6. En deuxième lieu, si M. B... soutient qu'il ne pouvait être tenu compte, pour le calcul de la durée de sa disponibilité, de la période du 7 novembre 2008 au 30 mars 2014, dès lors qu'il n'aurait pas été informé de la fin de sa disponibilité pour création d'entreprise, entamée le 8 novembre 2006, et de ce qu'il avait alors à nouveau été placé en disponibilité pour convenances personnelles, il ressort cependant des pièces du dossier, notamment d'un courrier du 6 mai 2009, que c'est le requérant lui-même qui a sollicité, à la suite de plusieurs courriers lui demandant de régulariser sa situation, une disponibilité pour création d'entreprise du 8 novembre 2006 au 7 novembre 2008, puis, cette disponibilité étant limitée à une durée de deux ans, une nouvelle disponibilité pour convenances personnelles à compter du 8 novembre 2008.

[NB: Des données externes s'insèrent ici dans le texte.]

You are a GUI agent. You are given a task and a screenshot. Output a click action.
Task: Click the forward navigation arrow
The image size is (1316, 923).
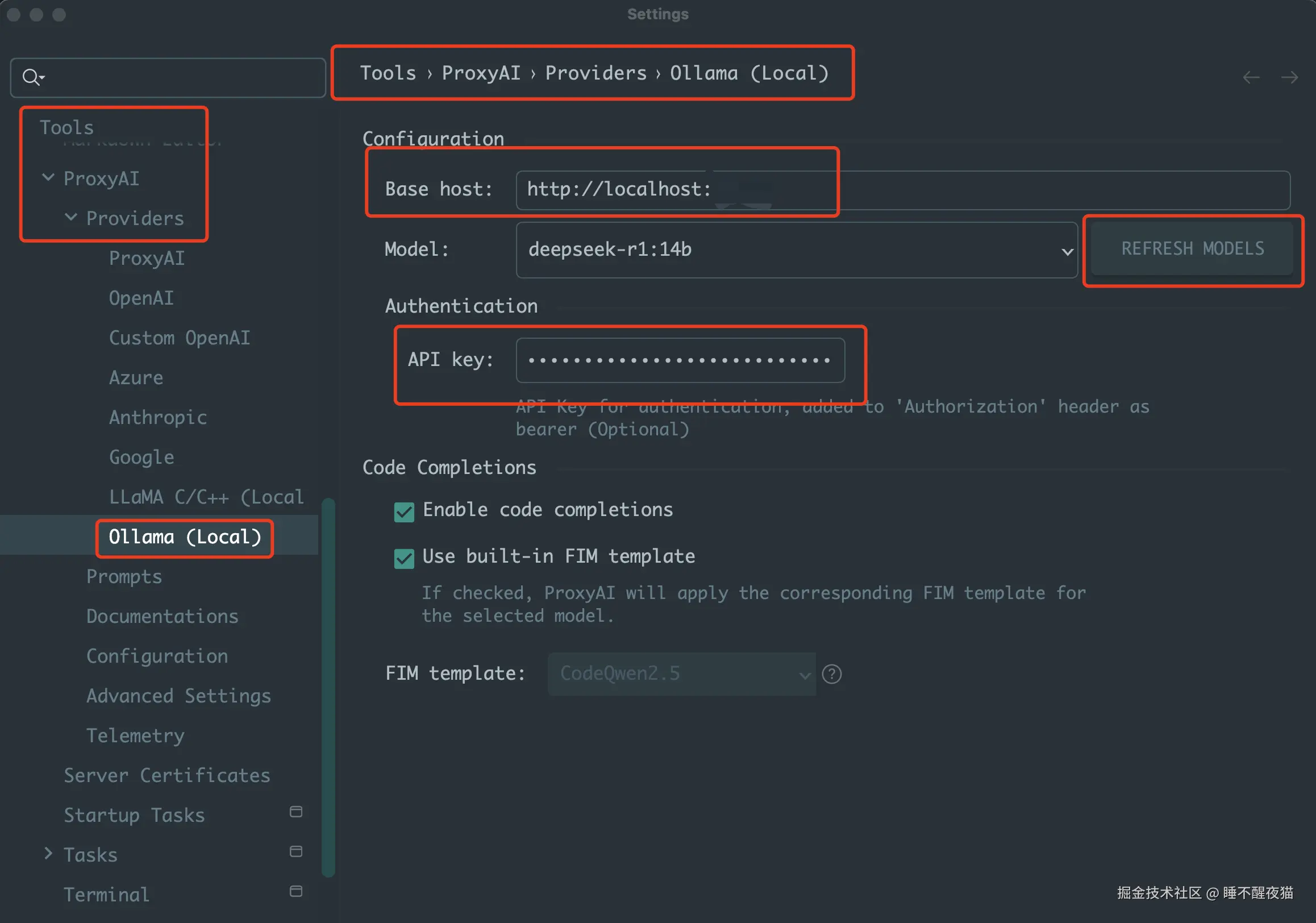coord(1289,77)
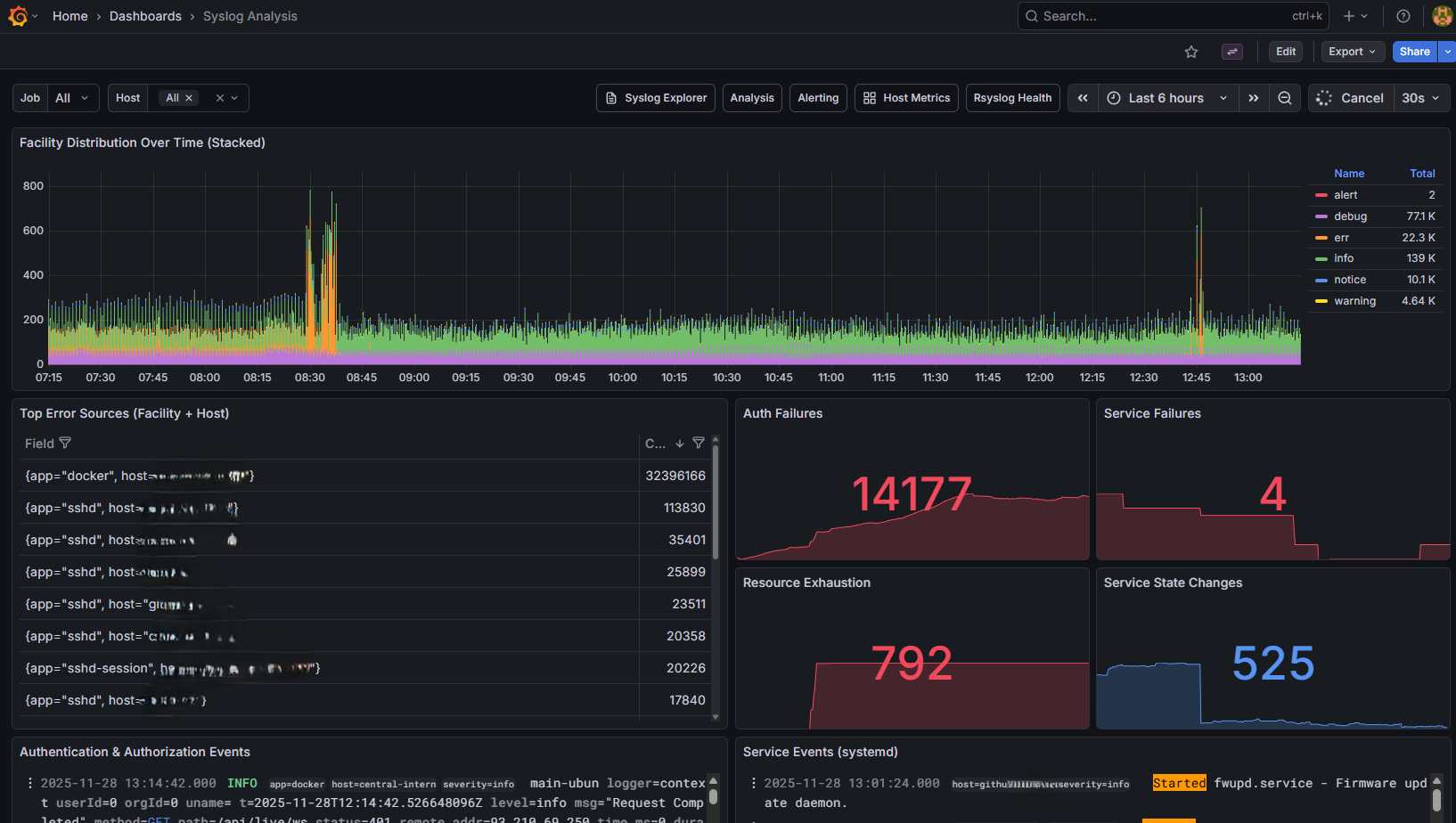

7. Il ressort en outre des pièces du dossier que le Premier président de la Cour des comptes, par des lettres en date du 29 mai 2006, 31 décembre 2009 et 6 juillet 2010, l'a informé de la durée de ses droits à disponibilité restants et lui a rappelé, par un courrier du 7 avril 2011, l'obligation de faire connaître, trois mois avant le terme de la période de disponibilité, ses intentions d'être réintégré ou bien d'être radié des cadres, conformément à l'article 49 du décret du 16 septembre 1985 précité. Si M. B... soutient qu'il a demandé à être réintégré dans son corps d'origine, il se borne à invoquer des contacts avec l'administration au début de l'année 2014. Dès lors, les moyens tirés de ce qu'il n'aurait pas été informé de ce que la période de disponibilité pour convenances personnelles était susceptible d'arriver à expiration et de ce que le décret attaqué méconnaitrait l'article 49 du décret du 16 septembre 1985 faute d'avoir procédé à la réintégration qu'il avait demandée manquent en fait.

8. En troisième lieu, les décisions administratives ne pouvant légalement disposer que pour l'avenir, l'administration ne peut, par dérogation à cette règle, prendre des mesures à portée rétroactive que pour assurer la continuité de la carrière d'un agent public ou procéder à la régularisation de sa situation. Or, à la date du décret attaqué, M. B..., qui ne pouvait ni être maintenu en disponibilité, ni être réintégré dans son corps d'origine, se trouvait en situation irrégulière depuis le 30 mars 2014. Le moyen tiré de ce que ce décret, qui régularise la situation de M. B..., serait entaché d'une rétroactivité illégale doit donc être écarté.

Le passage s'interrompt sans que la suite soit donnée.